▶ SHORT PROBLEM 1
In the review excerpt, condense the paragraph that begins "An information sheet which I received" into a shorter version that keeps its main facts.

--- start EXCERPT ---

Evidently it was not difficult to get the scholars to come to Maui: 164 attended, 24 of whom contributed essays to this volume. Among the more well-known essayists: Heinrich Ott, John Macquarrie, John Hick, J. N. Findlay, Robert P. Scharlemann, William Johnston, S. J., Ninian Smart. Others who attended, but who are not represented by published essays here, include Colin Brown, Donald Dayton, Tom Driver, Frederick Ferré, Anthony Flew, George Mavrodes, Peter Munz, Nelson Pike, Richard Quebedeaux, James Robinson, Richard Rubinstein, James Deotis Roberts. The essayists represent all the major religious traditions and philosophical schools (except for evangelical Christianity!). They discuss a wide variety of issues. The quality of thought is generally high, although a few of the essays (Bilaniuk on Eastern Orthodoxy, Dhirasekera on Buddhism, Kwak on Unificationism) are simple expositions of well-known views.
The Unificationists themselves keep a fairly low profile in this volume. Two essays represent their viewpoint. The one by Kwak, mentioned above, is a simple, straightforward exposition of their teachings; it does not even mention the Rev. Moon. The other, by Young Oon Kim, relates Unification theology to other viewpoints with which it has some initial affinity. Kim draws some interesting parallels and distinctions between Unificationism and process theology, also with Swedenborgianism. This essay has some importance: the Unification Church has become an influential body lately because of its financial and political strength, even apart from its religious system. Yet it is a bit amusing to view the seriousness with which Kim compares Moon’s bizarre theology to the views of Whitehead, invoking names like Eliade and Moltmann. One almost expects another essay comparing Heidegger with Ernest Angeley, or Karl Rahner with the Flying Nun. Kim says nothing about Moon’s alleged messianic pretensions. The only essayist to reflect on those claims is J. N. Findlay, who expresses thanks that those coming to the conference were not required to express “the slightest acceptance” of those claims (p. 195). Findlay himself thinks that “Messiahs are necessarily many, and of varying charisma” and thus declines “to pass judgment on any genuine Messiah or to grade him favorably or unfavorably in relation to others, any more than I would do in relation to my dearest friends” (p. 196). Diplomatic of him.
An information sheet which I received with the book explains that this volume intends to respond “to the growing call for a world theology.” I missed that call; must have come while I was out of the room. Seriously, I doubt that anyone has uttered such a call, except for a group of academics unrepresentative of their religious communities. Still, within that group of academics, at least within the group that met on Maui, there are some indications of a developing consensus which transcends the differences of religious tradition. While not all of the essayists endorse every detail of this consensus, there does seem to be a substantial and surprising unity of mind on many significant issues.

--- end EXCERPT ---
--- start RECORDS TO PROCESS ---

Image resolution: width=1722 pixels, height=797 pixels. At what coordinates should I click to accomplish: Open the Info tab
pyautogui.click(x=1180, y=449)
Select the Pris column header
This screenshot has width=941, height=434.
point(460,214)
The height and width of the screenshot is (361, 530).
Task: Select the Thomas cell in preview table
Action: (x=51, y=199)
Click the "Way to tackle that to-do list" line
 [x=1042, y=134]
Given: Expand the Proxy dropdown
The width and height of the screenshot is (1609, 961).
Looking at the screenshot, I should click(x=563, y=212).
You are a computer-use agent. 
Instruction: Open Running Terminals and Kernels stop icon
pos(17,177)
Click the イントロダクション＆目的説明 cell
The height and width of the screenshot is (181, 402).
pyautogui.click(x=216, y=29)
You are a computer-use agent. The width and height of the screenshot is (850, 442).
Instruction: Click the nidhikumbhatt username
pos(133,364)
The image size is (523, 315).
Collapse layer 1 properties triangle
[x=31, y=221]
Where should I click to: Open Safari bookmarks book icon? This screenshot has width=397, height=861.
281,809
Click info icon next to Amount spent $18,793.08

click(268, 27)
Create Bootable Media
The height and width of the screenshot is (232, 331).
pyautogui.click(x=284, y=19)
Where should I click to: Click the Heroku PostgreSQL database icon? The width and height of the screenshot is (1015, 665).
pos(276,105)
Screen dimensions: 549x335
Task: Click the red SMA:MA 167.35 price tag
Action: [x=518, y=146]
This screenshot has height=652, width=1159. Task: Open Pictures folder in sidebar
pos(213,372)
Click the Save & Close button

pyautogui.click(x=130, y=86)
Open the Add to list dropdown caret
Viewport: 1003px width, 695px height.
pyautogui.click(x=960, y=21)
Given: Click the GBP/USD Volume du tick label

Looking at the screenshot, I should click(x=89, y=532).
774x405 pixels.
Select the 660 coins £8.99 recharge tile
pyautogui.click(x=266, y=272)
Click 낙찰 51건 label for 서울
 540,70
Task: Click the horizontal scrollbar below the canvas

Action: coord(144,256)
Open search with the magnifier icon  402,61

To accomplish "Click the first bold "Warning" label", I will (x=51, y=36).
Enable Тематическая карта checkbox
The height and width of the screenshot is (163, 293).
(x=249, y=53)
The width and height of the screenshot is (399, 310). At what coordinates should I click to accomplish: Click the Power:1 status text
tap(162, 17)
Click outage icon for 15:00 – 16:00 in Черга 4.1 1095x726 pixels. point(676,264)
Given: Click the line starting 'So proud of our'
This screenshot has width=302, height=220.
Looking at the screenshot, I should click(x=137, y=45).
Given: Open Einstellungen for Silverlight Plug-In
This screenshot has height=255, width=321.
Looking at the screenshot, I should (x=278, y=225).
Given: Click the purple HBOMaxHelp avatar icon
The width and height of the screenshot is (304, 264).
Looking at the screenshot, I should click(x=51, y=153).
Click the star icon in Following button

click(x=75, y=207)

--- end RECORDS TO PROCESS ---

▶ SHORT PROBLEM 2
Render the records as a Markdown table with columns named Row and Line, numbering each row and leaving out blank lines. Begin at the line of the records that contains "Where should I click to: Open", and stop after the line that contains "Looking at the screenshot, I should click(x=137, y=45).".

▶ EXERCISE RESPONSE 1
An information sheet sent with the book says the volume responds "to the growing call for a world theology." The reviewer doubts anyone has made such a call beyond a group of academics who are unrepresentative of their religious communities. Still, among the academics who met on Maui there are signs of a developing consensus that transcends differences of religious tradition. Not every essayist endorses every detail, but there is substantial and surprising unity of mind on many significant issues.

▶ EXERCISE RESPONSE 2
| Row | Line |
|---|---|
| 1 | Where should I click to: Open Safari bookmarks book icon? This screenshot has width=397, height=861. |
| 2 | 281,809 |
| 3 | Click info icon next to Amount spent $18,793.08 |
| 4 | click(268, 27) |
| 5 | Create Bootable Media |
| 6 | The height and width of the screenshot is (232, 331). |
| 7 | pyautogui.click(x=284, y=19) |
| 8 | Where should I click to: Click the Heroku PostgreSQL database icon? The width and height of the screenshot is (1015, 665). |
| 9 | pos(276,105) |
| 10 | Screen dimensions: 549x335 |
| 11 | Task: Click the red SMA:MA 167.35 price tag |
| 12 | Action: [x=518, y=146] |
| 13 | This screenshot has height=652, width=1159. Task: Open Pictures folder in sidebar |
| 14 | pos(213,372) |
| 15 | Click the Save & Close button |
| 16 | pyautogui.click(x=130, y=86) |
| 17 | Open the Add to list dropdown caret |
| 18 | Viewport: 1003px width, 695px height. |
| 19 | pyautogui.click(x=960, y=21) |
| 20 | Given: Click the GBP/USD Volume du tick label |
| 21 | Looking at the screenshot, I should click(x=89, y=532). |
| 22 | 774x405 pixels. |
| 23 | Select the 660 coins £8.99 recharge tile |
| 24 | pyautogui.click(x=266, y=272) |
| 25 | Click 낙찰 51건 label for 서울 |
| 26 |  540,70 |
| 27 | Task: Click the horizontal scrollbar below the canvas |
| 28 | Action: coord(144,256) |
| 29 | Open search with the magnifier icon  402,61 |
| 30 | To accomplish "Click the first bold "Warning" label", I will (x=51, y=36). |
| 31 | Enable Тематическая карта checkbox |
| 32 | The height and width of the screenshot is (163, 293). |
| 33 | (x=249, y=53) |
| 34 | The width and height of the screenshot is (399, 310). At what coordinates should I click to accomplish: Click the Power:1 status text |
| 35 | tap(162, 17) |
| 36 | Click outage icon for 15:00 – 16:00 in Черга 4.1 1095x726 pixels. point(676,264) |
| 37 | Given: Click the line starting 'So proud of our' |
| 38 | This screenshot has width=302, height=220. |
| 39 | Looking at the screenshot, I should click(x=137, y=45). |